= Beginning of Section =

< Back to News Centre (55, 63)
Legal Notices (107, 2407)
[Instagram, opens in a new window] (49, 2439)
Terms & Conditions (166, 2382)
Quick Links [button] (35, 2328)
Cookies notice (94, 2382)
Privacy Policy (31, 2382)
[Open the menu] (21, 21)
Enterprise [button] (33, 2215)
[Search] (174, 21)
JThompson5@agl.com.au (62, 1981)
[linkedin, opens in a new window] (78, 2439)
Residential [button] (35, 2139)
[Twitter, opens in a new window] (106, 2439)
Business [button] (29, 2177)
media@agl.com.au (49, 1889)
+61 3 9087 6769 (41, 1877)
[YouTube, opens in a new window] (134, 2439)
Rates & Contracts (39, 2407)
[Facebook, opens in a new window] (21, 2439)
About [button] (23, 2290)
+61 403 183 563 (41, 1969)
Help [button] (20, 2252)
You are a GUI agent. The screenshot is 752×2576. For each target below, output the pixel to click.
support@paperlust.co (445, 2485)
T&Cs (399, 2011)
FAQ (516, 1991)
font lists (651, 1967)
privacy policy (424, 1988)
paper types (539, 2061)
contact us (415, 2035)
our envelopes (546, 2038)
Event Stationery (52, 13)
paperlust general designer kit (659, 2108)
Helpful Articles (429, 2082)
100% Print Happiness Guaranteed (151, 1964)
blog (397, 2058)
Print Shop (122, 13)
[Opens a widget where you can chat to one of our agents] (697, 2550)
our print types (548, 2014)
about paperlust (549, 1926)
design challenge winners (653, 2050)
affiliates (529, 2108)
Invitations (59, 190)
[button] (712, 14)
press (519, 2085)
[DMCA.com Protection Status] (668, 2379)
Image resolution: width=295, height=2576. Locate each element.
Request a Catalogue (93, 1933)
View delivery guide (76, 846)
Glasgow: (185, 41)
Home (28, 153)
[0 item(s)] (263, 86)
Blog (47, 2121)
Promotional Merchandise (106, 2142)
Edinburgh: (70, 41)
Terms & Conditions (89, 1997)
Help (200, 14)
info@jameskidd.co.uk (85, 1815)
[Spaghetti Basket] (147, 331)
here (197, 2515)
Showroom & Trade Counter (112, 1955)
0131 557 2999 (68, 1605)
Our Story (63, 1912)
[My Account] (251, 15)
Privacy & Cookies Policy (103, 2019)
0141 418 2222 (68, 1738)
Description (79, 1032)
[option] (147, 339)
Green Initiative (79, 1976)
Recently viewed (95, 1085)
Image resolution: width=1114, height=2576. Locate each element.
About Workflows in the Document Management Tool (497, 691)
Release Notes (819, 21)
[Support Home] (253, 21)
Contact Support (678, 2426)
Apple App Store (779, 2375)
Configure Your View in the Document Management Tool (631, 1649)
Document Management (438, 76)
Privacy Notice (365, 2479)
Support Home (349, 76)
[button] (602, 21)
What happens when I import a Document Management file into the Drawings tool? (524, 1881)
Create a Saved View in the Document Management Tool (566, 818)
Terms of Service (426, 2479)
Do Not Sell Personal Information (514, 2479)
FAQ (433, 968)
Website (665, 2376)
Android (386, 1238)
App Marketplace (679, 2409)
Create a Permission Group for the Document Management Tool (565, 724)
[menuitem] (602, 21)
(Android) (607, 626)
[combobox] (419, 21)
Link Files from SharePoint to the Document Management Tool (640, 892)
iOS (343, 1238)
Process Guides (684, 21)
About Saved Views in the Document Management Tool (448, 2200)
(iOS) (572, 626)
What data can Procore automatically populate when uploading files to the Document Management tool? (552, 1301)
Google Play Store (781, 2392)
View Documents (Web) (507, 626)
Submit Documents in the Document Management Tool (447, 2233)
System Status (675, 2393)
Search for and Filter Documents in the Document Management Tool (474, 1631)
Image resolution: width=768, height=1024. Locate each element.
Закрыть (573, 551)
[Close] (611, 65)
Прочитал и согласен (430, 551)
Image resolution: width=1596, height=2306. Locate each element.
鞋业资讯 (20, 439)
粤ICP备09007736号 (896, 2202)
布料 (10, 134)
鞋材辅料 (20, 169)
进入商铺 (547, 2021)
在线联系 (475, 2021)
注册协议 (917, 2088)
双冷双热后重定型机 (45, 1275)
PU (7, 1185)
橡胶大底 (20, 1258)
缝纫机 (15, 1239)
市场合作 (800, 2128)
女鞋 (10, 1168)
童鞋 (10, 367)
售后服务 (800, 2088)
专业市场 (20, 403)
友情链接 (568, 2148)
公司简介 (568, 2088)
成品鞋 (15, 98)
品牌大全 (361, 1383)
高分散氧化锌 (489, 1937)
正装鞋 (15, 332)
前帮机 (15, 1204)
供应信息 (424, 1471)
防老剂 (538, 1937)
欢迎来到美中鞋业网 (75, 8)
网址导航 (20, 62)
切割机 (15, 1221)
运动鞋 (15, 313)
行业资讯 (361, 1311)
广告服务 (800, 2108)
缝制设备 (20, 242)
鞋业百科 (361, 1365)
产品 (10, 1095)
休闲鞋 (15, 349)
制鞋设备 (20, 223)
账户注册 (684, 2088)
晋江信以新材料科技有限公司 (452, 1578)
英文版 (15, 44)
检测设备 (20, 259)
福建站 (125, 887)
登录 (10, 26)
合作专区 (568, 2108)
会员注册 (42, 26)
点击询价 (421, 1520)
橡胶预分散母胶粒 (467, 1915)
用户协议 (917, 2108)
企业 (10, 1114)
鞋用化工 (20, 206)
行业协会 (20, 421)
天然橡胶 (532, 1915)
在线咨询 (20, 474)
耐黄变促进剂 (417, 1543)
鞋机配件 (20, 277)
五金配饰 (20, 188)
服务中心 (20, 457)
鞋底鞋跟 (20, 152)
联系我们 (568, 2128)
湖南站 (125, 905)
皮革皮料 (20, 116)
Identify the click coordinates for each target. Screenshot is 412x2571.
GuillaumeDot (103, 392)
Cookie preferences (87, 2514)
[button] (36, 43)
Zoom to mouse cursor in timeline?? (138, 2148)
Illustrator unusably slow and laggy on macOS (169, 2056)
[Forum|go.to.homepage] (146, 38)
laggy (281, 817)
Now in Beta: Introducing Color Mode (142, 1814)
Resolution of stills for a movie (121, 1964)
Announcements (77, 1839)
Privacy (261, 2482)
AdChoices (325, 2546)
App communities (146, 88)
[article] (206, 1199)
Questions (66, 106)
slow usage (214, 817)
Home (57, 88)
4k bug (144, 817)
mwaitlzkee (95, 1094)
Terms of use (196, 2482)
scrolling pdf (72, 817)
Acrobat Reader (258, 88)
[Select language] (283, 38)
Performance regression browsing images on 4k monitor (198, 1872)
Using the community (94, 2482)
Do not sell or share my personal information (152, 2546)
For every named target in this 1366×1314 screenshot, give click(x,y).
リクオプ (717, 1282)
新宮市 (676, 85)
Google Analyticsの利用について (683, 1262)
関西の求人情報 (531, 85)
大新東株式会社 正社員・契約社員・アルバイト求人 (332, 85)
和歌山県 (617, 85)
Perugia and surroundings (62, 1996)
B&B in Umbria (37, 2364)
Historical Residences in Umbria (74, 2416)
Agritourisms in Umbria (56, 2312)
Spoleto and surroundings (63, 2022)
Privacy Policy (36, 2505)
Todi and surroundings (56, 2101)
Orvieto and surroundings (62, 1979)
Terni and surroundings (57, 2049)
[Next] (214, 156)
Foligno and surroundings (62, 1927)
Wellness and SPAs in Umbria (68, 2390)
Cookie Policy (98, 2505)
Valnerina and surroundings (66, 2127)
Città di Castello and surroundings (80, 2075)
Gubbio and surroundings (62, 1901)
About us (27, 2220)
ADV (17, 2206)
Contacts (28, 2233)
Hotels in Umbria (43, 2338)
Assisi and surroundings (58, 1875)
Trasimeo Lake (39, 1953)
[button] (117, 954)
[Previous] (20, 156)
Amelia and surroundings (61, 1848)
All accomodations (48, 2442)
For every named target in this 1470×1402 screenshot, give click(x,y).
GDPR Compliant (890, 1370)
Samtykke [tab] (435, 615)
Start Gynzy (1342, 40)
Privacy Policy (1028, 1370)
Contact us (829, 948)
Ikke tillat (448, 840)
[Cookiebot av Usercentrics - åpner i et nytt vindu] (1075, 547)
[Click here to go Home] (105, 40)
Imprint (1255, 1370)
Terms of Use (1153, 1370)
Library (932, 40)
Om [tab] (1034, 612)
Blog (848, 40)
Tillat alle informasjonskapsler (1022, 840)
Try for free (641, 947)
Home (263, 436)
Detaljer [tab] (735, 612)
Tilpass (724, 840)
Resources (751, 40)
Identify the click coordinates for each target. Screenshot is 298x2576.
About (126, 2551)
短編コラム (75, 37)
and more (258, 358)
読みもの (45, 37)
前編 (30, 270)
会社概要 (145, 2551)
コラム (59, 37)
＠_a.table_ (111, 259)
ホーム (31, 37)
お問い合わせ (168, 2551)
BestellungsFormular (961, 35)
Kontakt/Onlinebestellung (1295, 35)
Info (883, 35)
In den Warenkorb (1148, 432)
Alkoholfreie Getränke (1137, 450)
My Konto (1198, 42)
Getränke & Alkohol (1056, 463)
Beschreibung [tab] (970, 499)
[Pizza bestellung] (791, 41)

= End of Section =

=== PROBLEM DETAILS ===
From the listing above, output exactly the run of lines that starts with the line containing "Google Analyticsの利用について (683, 1262)" and ends with the line containing "Start Gynzy (1342, 40)".

=== EXERCISE ANSWER ===
Google Analyticsの利用について (683, 1262)
関西の求人情報 (531, 85)
大新東株式会社 正社員・契約社員・アルバイト求人 (332, 85)
和歌山県 (617, 85)
Perugia and surroundings (62, 1996)
B&B in Umbria (37, 2364)
Historical Residences in Umbria (74, 2416)
Agritourisms in Umbria (56, 2312)
Spoleto and surroundings (63, 2022)
Privacy Policy (36, 2505)
Todi and surroundings (56, 2101)
Orvieto and surroundings (62, 1979)
Terni and surroundings (57, 2049)
[Next] (214, 156)
Foligno and surroundings (62, 1927)
Wellness and SPAs in Umbria (68, 2390)
Cookie Policy (98, 2505)
Valnerina and surroundings (66, 2127)
Città di Castello and surroundings (80, 2075)
Gubbio and surroundings (62, 1901)
About us (27, 2220)
ADV (17, 2206)
Contacts (28, 2233)
Hotels in Umbria (43, 2338)
Assisi and surroundings (58, 1875)
Trasimeo Lake (39, 1953)
[button] (117, 954)
[Previous] (20, 156)
Amelia and surroundings (61, 1848)
All accomodations (48, 2442)
For every named target in this 1470×1402 screenshot, give click(x,y).
GDPR Compliant (890, 1370)
Samtykke [tab] (435, 615)
Start Gynzy (1342, 40)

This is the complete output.